# Data listing start

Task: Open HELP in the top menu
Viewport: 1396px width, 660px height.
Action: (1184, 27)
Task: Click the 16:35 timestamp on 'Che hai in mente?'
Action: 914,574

# Data listing end

## What you need to do
Could you convert the material above into a JSON list of strings, with one string for each line and no blank lines?

## Reply to the exercise
[
  "Task: Open HELP in the top menu",
  "Viewport: 1396px width, 660px height.",
  "Action: (1184, 27)",
  "Task: Click the 16:35 timestamp on 'Che hai in mente?'",
  "Action: 914,574"
]